- Broad sell off continues as sentiment wobbles on tapering fears in US
- UK supermarkets in focus after Morrison attracts takeover offer
- Gold has weakened
The reverberations from the Fed’s policy meeting last week continue to be felt across global markets. Stocks have fallen, bond yields too, amid a sharp repricing of the risks of the Fed raising rates. Asian shares fell as global markets continue to react to the Fed’s willingness to raise rates in the face of higher inflation and its admission that members are talking about talking about tapering. US stocks suffered their worst week in several months, with the Dow Jones declining the most since October. European markets followed suit with a broad sell-off in early trade Monday. US 10yr yields have fallen below 1.4 per cent, whilst the dollar is surging. The funny thing about all this is that given the data coming out of the US the Fed didn’t do anything terribly surprising, it just seems to have caught some by surprise by saying it wasn’t going to keep things super easy forever. Let’s be clear – this is not a shift away from average inflation targeting or somehow the Fed abandoning its employment-first approach: only a realisation that two and a half years from now the economy should be pretty well recovered, and inflation will have been running above 2 per cent for a good amount of months, so some tightening would be warranted. Yields declining after a ‘hawkish’ Fed is frankly odd, and indicates the market thinks the stance is appropriate to keep a lid on inflation.

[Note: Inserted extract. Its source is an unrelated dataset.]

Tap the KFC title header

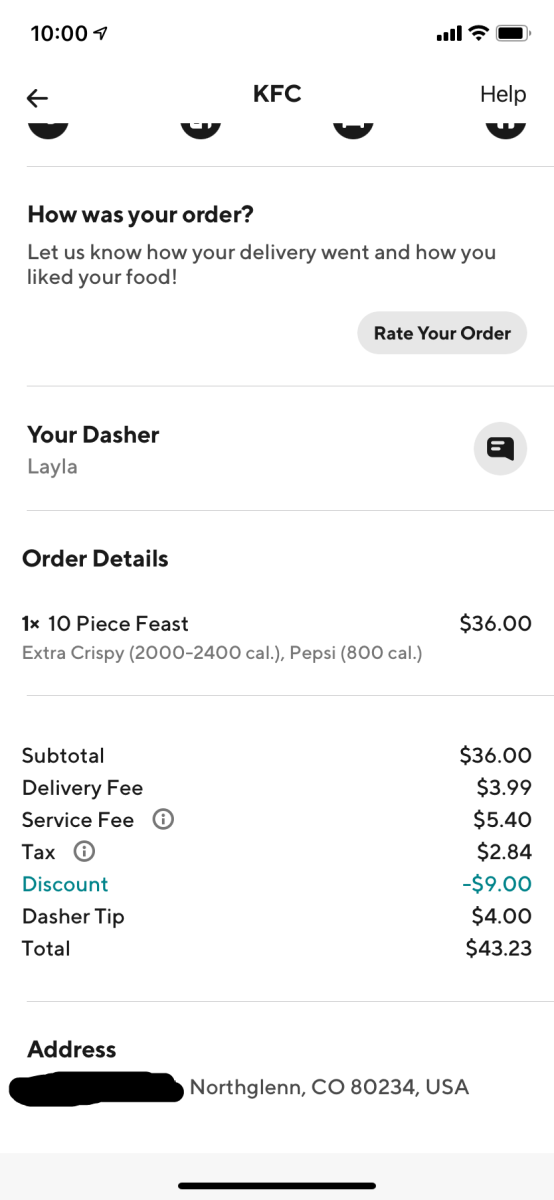(277, 94)
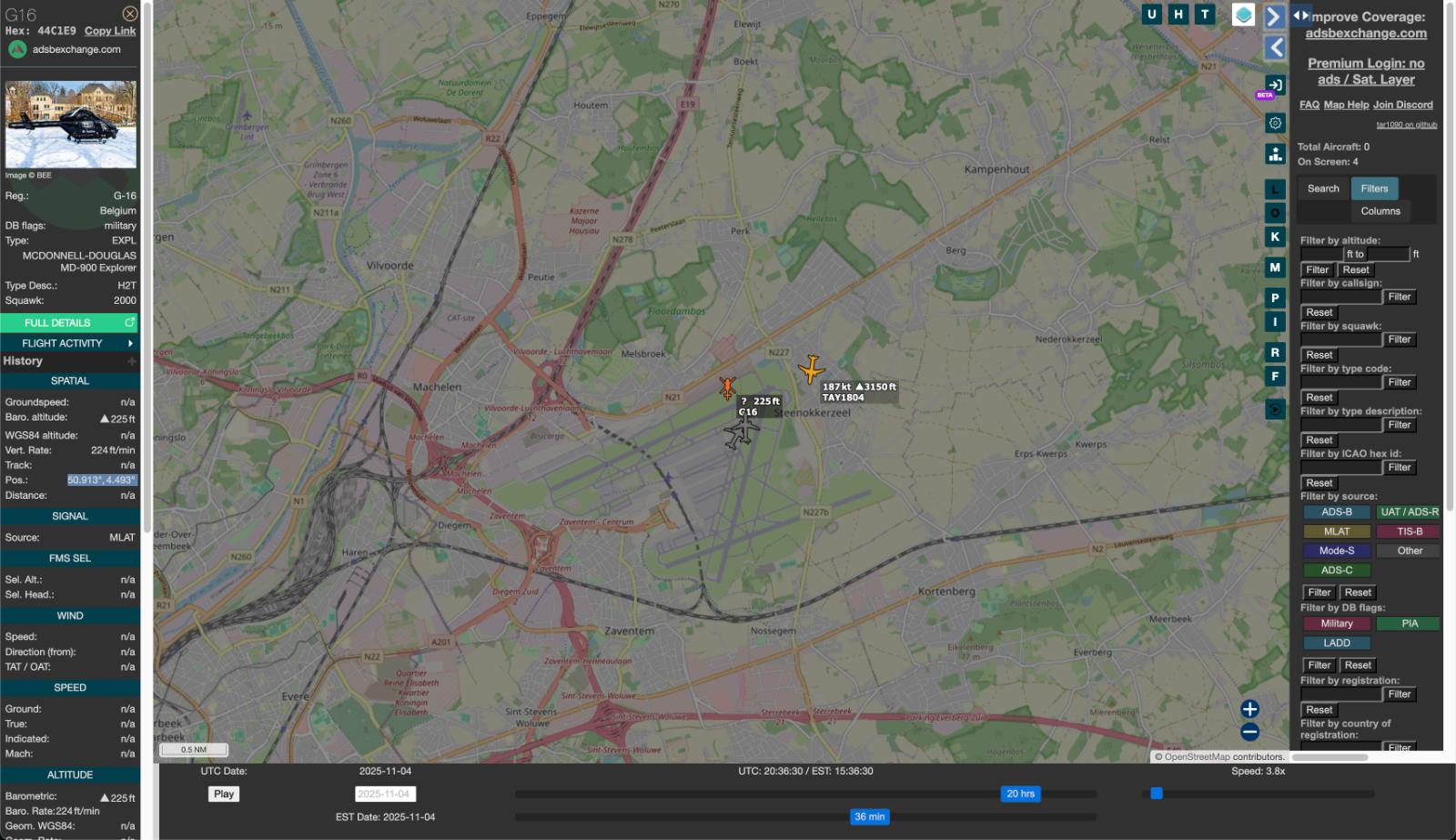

Shares in Morrisons jumped 30 per cent to 234p after it said it rejected an informal offer from Clayton, Dubilier & Rice at 230p, saying that the bid undervalues the business. CD&R has until 17 July if it wants to make a formal offer, though this could flush Amazon out to finally make an approach. MRW has been undervalued for a while and before today not got anyhere near recovering its pre-pandemic valuation. Owning the bulk of its store estate outright makes it an attractive asset for private equity intent on gearing it up (think Toys R Us...). There is a lot of PE money sniffing around the UK as valuations are low – we knew this before the pandemic. But its market share of the UK grocery market, its growing wholesale business and its existing tie-up with Amazon surely means it is not impossible the US tech giant will make an offer. However, if Amazon were interested, you’d assume that an offer would have come by now. A PE bid seems more likely and ultimately may be the best way to unlock value for shareholders who’ve gone through a lot but ultimately not seen any appreciation in years (before today). Shares in Tesco and Sainsbury’s were up strongly partly on the read-across, partly on expectations that a PE buyout would see MRW less able/willing to compete.